<<<<

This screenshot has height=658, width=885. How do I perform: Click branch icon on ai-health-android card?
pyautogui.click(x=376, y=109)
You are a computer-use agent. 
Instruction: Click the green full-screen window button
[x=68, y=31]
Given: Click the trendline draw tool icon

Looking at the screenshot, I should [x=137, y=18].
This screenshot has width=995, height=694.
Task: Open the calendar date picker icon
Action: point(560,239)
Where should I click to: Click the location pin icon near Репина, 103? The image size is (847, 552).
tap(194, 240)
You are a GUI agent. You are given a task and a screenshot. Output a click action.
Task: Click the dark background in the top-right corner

>>>>
<<<<

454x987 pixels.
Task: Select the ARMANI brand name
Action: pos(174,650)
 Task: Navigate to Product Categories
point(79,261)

>>>>

EXERCISE AIM: Only the lines with the string "agent" are wanted; pick them out of the records above and copy them.

RESPONSE AREA:
You are a computer-use agent. 
You are a GUI agent. You are given a task and a screenshot. Output a click action.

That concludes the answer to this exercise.